WHAT IS REQUIRED: In the records below, begin at the line containing "[Facebook] (830, 22)" and end at the line containing "Anti-Racism Statement (358, 879)"; quote every line in that span exactly, including both boundary lines, and no others.

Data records
────

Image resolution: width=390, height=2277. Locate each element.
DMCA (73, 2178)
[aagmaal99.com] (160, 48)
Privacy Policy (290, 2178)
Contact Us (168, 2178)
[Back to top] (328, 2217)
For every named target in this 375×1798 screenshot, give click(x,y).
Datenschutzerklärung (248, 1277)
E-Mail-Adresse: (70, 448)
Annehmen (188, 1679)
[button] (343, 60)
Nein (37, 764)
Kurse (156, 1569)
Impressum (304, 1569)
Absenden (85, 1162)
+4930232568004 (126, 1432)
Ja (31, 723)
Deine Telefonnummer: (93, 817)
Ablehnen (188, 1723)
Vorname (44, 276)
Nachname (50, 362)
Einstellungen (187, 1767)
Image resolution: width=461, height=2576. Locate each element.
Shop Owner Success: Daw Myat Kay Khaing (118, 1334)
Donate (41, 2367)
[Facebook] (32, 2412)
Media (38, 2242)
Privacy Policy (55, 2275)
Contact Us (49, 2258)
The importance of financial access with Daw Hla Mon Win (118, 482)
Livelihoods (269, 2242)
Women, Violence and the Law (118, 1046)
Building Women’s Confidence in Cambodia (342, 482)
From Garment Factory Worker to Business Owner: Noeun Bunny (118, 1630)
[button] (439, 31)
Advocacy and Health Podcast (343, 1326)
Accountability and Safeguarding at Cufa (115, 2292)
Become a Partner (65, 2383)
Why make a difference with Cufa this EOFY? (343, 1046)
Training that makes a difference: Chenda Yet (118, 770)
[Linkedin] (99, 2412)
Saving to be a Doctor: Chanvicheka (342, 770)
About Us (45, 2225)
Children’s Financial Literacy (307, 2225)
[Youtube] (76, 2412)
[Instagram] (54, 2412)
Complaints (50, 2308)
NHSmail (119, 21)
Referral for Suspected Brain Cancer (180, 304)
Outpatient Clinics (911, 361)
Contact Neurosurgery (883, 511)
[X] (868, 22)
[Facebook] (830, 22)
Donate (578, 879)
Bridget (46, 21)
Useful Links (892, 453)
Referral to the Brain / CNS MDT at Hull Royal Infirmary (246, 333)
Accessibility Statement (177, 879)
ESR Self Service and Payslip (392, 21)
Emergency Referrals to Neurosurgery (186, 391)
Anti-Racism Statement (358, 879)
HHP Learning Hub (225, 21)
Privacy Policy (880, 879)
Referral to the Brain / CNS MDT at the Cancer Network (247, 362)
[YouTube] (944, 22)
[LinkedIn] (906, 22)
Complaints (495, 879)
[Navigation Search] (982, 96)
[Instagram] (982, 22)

────

OUTPUT BELOW:
[Facebook] (830, 22)
Donate (578, 879)
Bridget (46, 21)
Useful Links (892, 453)
Referral to the Brain / CNS MDT at Hull Royal Infirmary (246, 333)
Accessibility Statement (177, 879)
ESR Self Service and Payslip (392, 21)
Emergency Referrals to Neurosurgery (186, 391)
Anti-Racism Statement (358, 879)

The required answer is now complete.